What you write must match, character for character, the lines from the one with "Task: Click the Rise (in) column header" down to the one with "Expand the Сообщество sidebar section" in the listing below, minus its pictures.

=-=-=-=-=

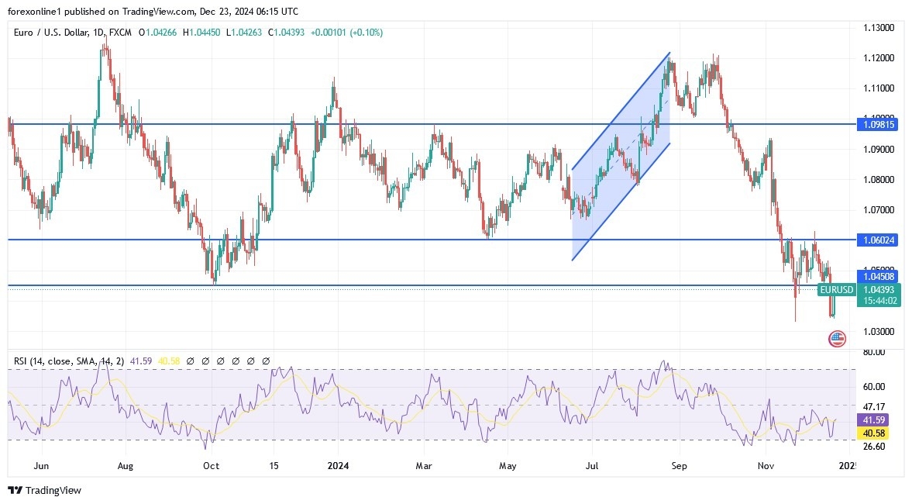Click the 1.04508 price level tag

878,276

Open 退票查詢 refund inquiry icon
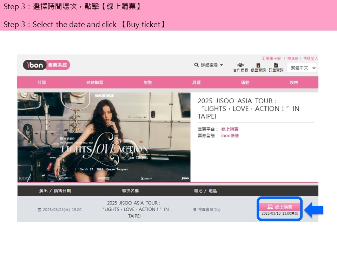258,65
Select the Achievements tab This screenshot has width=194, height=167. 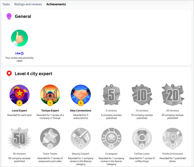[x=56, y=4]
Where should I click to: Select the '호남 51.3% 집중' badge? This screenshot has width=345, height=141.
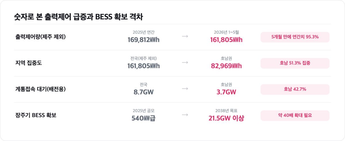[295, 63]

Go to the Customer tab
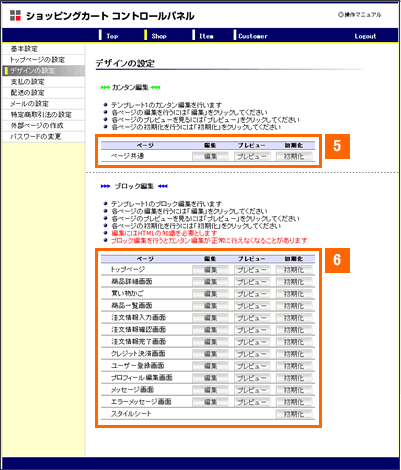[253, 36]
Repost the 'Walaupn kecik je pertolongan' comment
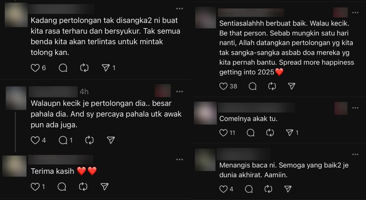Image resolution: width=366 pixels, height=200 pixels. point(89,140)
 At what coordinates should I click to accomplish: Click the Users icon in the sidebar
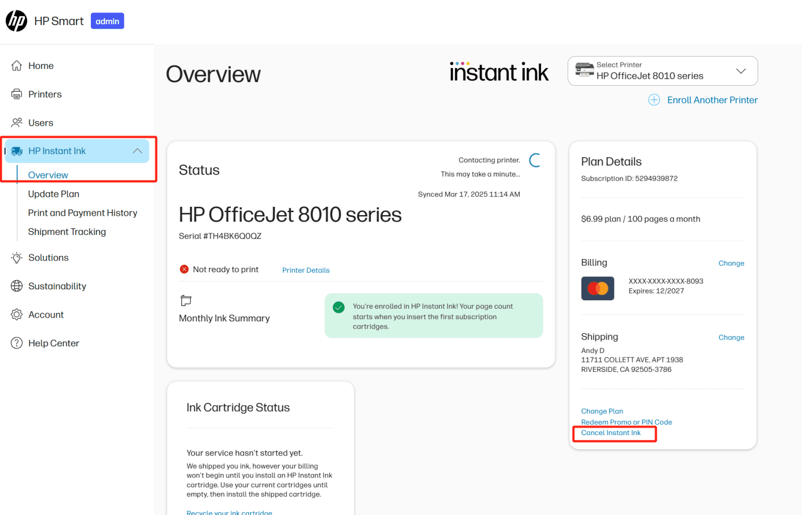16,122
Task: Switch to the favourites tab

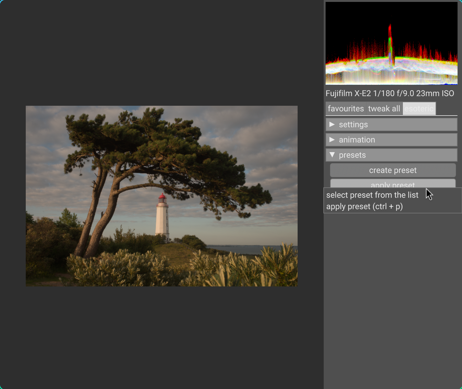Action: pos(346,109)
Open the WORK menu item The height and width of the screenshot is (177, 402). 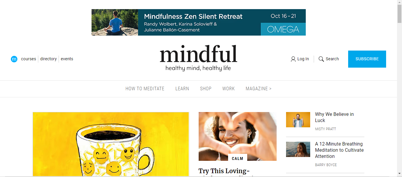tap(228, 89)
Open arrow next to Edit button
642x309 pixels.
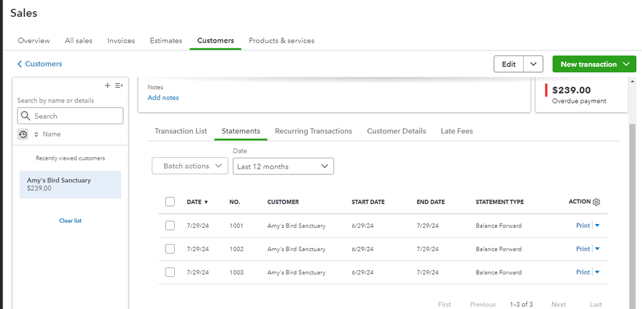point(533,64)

=-=-=-=-=

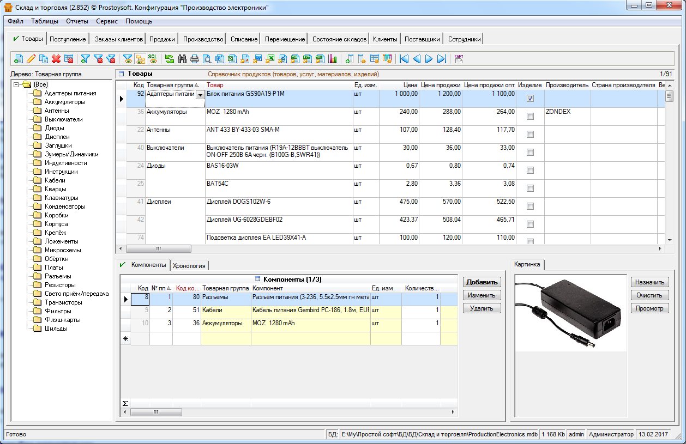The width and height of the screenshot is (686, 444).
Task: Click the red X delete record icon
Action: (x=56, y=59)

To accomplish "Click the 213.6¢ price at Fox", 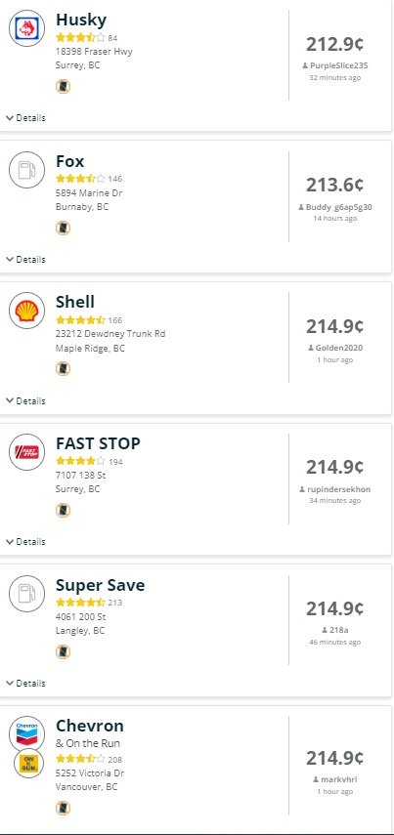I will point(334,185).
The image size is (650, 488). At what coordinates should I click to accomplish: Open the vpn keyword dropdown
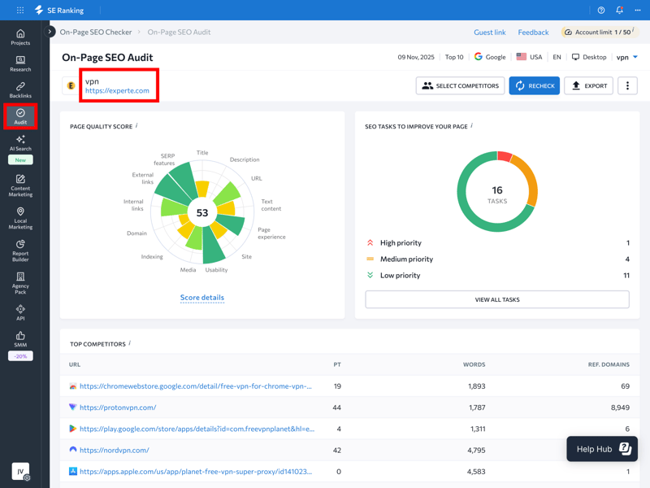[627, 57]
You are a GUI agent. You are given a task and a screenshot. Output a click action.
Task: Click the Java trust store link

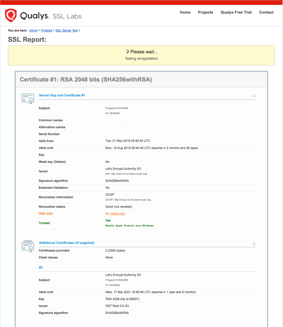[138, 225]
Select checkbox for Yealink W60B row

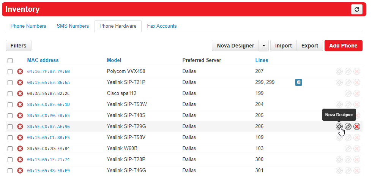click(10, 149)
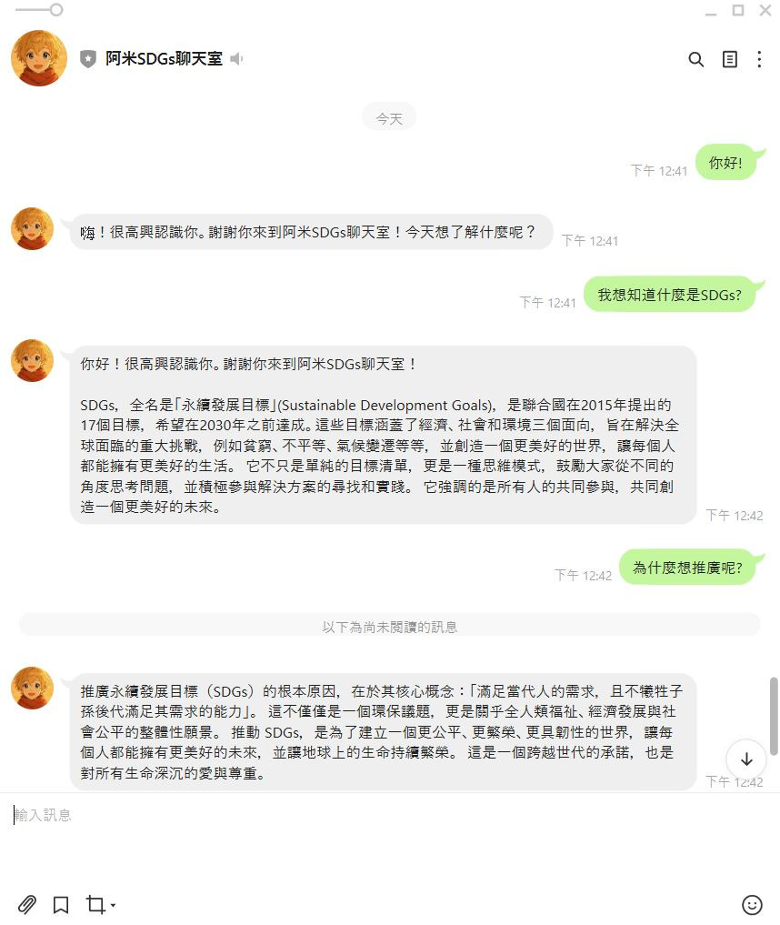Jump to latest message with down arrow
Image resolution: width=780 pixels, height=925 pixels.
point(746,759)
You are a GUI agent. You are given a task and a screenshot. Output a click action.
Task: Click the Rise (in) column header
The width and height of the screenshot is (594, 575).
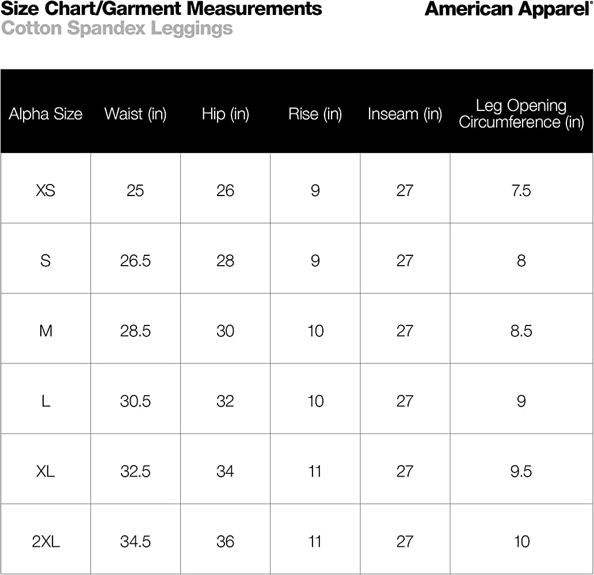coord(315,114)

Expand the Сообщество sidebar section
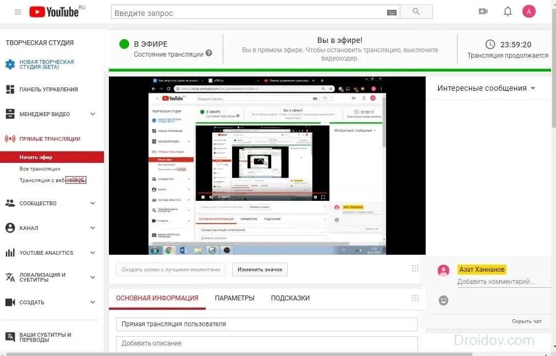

=-=-=-=-=

__Solution to the problem__:
Task: Click the Rise (in) column header
The width and height of the screenshot is (594, 575).
coord(315,114)

Expand the Сообщество sidebar section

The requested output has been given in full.